2. Kırmızı halı, botoks halı olmuştu.
Botokssuz gelene kapıda ceza kesiyorlardı sanki... İşi abartan Sandra Bullock yürüyen fotoşoptu, hatta fotoşok!
3. Bu yıl uçuk-kaçık deneysel elbiseler yoktu. 'Rüküş' seçilip hafızalara kazınacak bir elbise de yoktu. Hollywood kadınları şıklığa kilitlenmiş desenize.
Gelelim gecenin kırmızı halı Top 3'üne, tabii ki de bana göre...
1. Miley Cyrus: Genç kızların yeni idolü, şirin yıldız Miley Cyrus işin hakkını vermiş. Işıl ışıl kostümü, makyajı, saçı ve gülümseyen gözleriyle tam bir genç kızdı; bayıldım.
2. Sarah Jessica Parker: Stil ikonu olmak böyle bir şey. Fazla söze gerek yok.
3. Sandra Bullock: Hem en iyi kadın oyuncu Oscar'ını aldı hem de kırmızı halıya haklı bir imza attı.
Mansiyon ödülümü Jennifer Lopez, onur ödülümü de beyazlar içindeki Meryl Streep aldı. Şu anda çok mutlulardır eminim.

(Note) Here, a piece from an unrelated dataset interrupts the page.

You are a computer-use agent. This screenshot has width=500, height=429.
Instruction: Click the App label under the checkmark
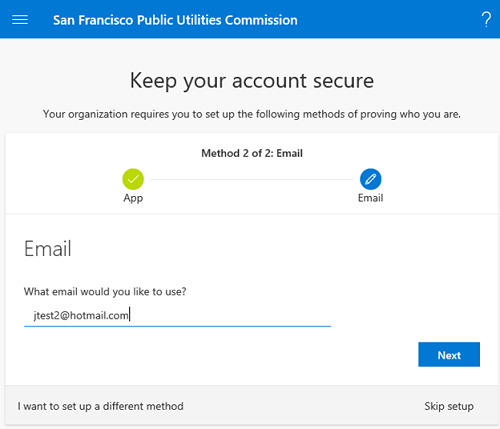click(x=133, y=198)
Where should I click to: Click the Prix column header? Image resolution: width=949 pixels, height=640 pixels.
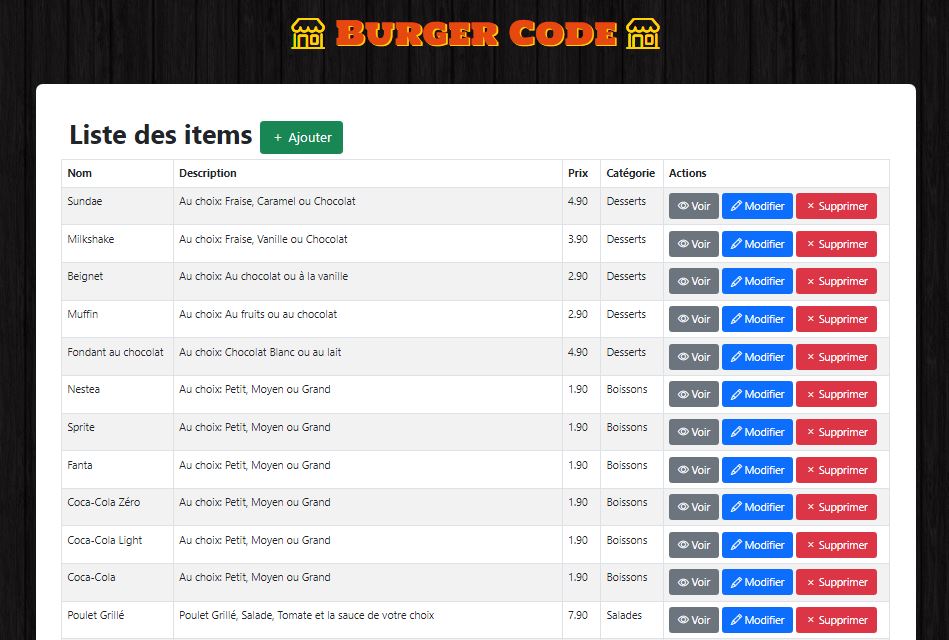(578, 173)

Peki bu çıtır kızlar en şık kıyafetlerle bile niçin dik durmayı beceremiyorlar? O omuzlar önde, kırık dökük duruş nereden moda oldu bunlara? Karın içeri-göğüs dışarı bebeğim!
Bu kadar Oscar muhabbeti yeter! Konu değiştiriyorum, hazır mısınız? Kabul edelim sosyal hayatta insanlar ikiye ayrılıyor; evliler ve bekarlar! Gönlünüz çekerse, 'evliler' grubuna nikahsız, uzun ve dip dibe ilişkileri de katabilirsiniz. Peki hal böyleyken ne oluyor? Yakın bir arkadaşınız evlenirken içinizi bir hüzün kaplıyor. Onun için sevinirken, ikiniz için üzülüyorsunuz. E çünkü biliyorsunuz, arkadaşınız evlenirken çaktırmadan sizden boşanacak. Artık gecenin üçünde kapısını çalamayacak, her canınız çektiğinde başbaşa kalamayacaksınız. Ortak noktalarınız azalacak, sizin bekar hayatınız onun ayağını sıkacak... Maalesef...
BERRAK TWEETLEMİYOR
Geçen hafta bitmeler tükenmeler bilmeyen, sakızların kralı edilen dizi 'Aşk-ı Memnu'da yine bir final bombası patladı. Bihter son golü atıp "Artık bitti bu iş" çeken Behlül'e "Hamileyim" dedi. Ben de "Yuh!" dedim. Şimdi Bihter gerçekten hamile mi? Yoksa son kozunu mu oynuyor göreceğiz. Göreceğiz de bakınız; dizinin suyunu çıkartmak! Budur değil mi? Bitsin artık şu dizi, biz sağ onlar senaristler selamet!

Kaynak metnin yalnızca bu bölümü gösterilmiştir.